*EXERCISE DESCRIPTION*:
Count the lines below that contain "computer". Answer with the number alone.

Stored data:
☆ ☆ ☆ ☆

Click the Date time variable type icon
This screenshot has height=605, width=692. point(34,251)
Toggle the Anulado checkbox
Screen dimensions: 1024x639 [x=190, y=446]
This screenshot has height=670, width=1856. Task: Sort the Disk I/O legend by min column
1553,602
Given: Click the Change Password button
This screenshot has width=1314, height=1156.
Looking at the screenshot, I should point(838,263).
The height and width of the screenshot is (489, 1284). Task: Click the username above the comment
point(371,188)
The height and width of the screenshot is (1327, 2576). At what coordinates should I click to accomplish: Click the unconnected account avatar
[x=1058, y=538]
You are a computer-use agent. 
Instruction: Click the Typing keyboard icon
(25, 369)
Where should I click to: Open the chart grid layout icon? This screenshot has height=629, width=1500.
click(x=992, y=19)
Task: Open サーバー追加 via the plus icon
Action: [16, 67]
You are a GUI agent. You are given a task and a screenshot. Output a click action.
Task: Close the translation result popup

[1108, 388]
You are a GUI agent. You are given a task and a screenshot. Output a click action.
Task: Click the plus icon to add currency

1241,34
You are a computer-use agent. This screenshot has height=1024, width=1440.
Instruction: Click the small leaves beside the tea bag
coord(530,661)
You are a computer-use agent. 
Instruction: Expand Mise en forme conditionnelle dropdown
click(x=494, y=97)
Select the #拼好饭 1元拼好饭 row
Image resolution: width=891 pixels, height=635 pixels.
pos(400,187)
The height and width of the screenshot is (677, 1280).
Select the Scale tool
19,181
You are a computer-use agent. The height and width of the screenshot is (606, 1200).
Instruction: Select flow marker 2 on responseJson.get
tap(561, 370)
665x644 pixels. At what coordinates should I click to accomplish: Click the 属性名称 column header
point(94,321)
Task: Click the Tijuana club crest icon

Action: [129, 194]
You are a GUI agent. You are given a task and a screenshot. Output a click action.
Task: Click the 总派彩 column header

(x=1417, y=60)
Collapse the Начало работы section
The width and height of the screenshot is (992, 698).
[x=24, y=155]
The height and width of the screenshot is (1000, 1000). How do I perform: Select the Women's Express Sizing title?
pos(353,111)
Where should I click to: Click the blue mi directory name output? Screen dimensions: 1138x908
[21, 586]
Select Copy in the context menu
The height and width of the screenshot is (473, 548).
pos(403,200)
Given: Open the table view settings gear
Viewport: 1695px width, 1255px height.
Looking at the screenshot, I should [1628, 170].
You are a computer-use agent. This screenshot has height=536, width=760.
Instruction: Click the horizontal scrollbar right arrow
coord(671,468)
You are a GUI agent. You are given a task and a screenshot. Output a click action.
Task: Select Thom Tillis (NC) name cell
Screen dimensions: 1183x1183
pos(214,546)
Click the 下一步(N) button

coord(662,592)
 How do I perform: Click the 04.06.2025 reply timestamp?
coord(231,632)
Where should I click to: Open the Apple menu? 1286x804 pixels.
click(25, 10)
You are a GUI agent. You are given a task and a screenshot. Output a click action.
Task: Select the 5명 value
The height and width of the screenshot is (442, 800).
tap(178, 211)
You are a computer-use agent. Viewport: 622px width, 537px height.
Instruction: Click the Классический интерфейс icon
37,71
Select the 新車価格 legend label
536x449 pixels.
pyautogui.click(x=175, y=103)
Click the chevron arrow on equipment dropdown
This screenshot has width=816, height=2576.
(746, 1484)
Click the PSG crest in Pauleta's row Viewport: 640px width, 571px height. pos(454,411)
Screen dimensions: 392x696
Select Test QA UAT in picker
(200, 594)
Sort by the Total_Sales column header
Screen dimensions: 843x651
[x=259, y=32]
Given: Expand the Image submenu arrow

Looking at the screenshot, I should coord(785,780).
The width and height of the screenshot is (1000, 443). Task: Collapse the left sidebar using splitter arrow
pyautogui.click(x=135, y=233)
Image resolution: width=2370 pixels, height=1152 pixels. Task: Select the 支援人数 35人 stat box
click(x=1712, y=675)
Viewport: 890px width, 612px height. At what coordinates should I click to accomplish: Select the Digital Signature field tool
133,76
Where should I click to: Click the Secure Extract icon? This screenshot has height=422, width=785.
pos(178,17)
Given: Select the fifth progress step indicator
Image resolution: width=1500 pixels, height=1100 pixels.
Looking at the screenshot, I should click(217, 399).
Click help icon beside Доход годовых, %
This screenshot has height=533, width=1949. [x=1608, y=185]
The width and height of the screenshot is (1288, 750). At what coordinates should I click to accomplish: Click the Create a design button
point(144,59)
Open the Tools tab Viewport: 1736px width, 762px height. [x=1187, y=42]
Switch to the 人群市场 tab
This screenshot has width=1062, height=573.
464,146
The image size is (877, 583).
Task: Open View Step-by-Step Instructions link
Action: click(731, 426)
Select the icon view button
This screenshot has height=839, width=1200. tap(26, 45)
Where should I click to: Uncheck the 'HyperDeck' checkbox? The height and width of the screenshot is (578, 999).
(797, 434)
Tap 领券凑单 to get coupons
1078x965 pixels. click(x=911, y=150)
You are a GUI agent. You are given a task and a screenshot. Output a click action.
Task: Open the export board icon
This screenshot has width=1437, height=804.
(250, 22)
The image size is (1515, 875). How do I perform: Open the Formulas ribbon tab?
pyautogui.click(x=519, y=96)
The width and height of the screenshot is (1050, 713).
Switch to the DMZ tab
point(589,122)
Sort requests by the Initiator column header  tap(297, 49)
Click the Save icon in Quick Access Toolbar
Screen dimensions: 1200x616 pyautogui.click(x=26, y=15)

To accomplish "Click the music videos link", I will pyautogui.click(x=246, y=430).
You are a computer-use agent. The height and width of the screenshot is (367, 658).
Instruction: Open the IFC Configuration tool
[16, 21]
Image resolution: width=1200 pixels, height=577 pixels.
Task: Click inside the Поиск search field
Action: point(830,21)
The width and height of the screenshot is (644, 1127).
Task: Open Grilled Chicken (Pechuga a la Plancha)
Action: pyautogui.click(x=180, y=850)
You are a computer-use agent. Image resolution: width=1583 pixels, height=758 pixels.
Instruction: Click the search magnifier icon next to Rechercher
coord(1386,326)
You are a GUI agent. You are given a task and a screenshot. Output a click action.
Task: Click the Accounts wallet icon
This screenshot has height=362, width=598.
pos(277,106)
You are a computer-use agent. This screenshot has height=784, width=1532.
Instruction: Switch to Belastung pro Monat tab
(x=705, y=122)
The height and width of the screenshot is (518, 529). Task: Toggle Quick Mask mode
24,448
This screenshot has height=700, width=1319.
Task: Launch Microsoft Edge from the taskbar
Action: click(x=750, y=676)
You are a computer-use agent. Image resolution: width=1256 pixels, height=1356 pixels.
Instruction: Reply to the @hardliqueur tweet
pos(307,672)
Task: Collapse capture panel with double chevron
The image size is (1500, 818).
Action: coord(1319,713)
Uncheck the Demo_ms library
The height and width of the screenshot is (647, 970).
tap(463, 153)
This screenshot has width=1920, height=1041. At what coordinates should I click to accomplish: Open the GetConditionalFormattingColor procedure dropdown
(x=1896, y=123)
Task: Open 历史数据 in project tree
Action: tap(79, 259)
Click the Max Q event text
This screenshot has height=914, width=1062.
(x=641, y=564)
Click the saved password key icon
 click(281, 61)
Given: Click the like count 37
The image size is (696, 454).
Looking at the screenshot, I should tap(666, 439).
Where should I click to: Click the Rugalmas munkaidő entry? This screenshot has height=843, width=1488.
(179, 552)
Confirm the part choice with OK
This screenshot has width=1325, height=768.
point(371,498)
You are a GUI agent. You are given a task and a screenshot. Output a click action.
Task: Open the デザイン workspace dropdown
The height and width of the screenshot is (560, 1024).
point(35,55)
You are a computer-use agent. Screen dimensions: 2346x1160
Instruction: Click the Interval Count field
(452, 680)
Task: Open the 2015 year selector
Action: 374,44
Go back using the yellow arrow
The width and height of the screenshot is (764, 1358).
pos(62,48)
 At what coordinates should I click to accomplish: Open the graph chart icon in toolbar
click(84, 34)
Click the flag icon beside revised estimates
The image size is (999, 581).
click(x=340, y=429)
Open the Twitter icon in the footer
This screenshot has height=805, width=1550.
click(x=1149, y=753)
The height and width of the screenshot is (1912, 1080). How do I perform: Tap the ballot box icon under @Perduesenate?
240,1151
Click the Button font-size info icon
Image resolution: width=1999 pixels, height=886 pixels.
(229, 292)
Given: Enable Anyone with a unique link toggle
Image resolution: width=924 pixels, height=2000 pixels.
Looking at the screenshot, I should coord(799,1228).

☆ ☆ ☆ ☆

*RESULT OF THIS EXERCISE*:
11